Loss of heterozygosity (LOH) analysis on HCC samples. (A) Schematic representation of the microsatellite markers of D8S532 and D8SAC016868 located on chromosome 8p11.2 flanking the SFRP1 locus. (B)The microsatellite markers, D8S532 and D8SAC016868, flanking the SFRP1 locus were employed to analyze the LOH on 46 pairs of HCC samples. Here, we showed a representative result of LOH from primary HCC (below) and corresponding adjacent non-cancer liver (upper), where the arrows indicated the deleted alleles in the tumor DNA.

Figure 5

The correlation between the expression of SFRP1 gene and DNA methylation status of SFRP1 promoter. (A) DNA methylation status of SFRP1 promoter was assessed in some HCC cell lines with or without the expression of endogenetic SFRP1, as well as fetal and adult normal livers, through MSP assay with specific primers. The peripheral blood lymphocyte (PBL) DNA treated with SssI Methylase (New England Biolabs, Beverly, MA) was used as a positive control for methylation (IVD), and water was used as a negative control (H₂O). (B) Bel7402, QGY7701 and MHCC-H cells without the expression of endogenous SFRP1 were treated with 5-aza-2'-deoxycytidine (DAC) and trichostatin A (TSA) alone or in combination.

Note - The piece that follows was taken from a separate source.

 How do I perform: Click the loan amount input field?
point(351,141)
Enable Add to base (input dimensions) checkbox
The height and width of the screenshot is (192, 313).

The expression of SFRP1 was then evaluated by RT-PCR. Untreated HCC cells were employed as control (lane 1). (C) The DNA methylation status of SFRP1 promoter in these cells treated by DAC and TSA were further evaluated by MSP assay and the same primers, where bisulfite-treated genomic DNA from these specimens was used as template. M, methylated; U, unmethylated.

Figure 6

DNA hypermethylation of SFRP1 promoter in primary HCC samples. (A) Transcriptional expression of SFRP1 was analyzed by RT-PCR in two pairs of HCCs and corresponding non-cancerous livers, where β-actin was used as an internal control. (B) The bisulfite-treated DNA sequencing was preformed on the genomic region (-160 ~ + 200) around TSS of SFRP1, where the extent of methylation of the promoter was evaluated through DNA sequencing on 8 random clones inserted by PCR products. There were 56 CpG dinucleotides (CpGs), represented by circles, located on the region. Black and white circles represented the methylated and unmethylated CpG dinucleotides, respectively, where the methylation status was determined by bisulfite-treated DNA sequencing on the corresponding clones. C, HCCs; N, non-cancerous livers.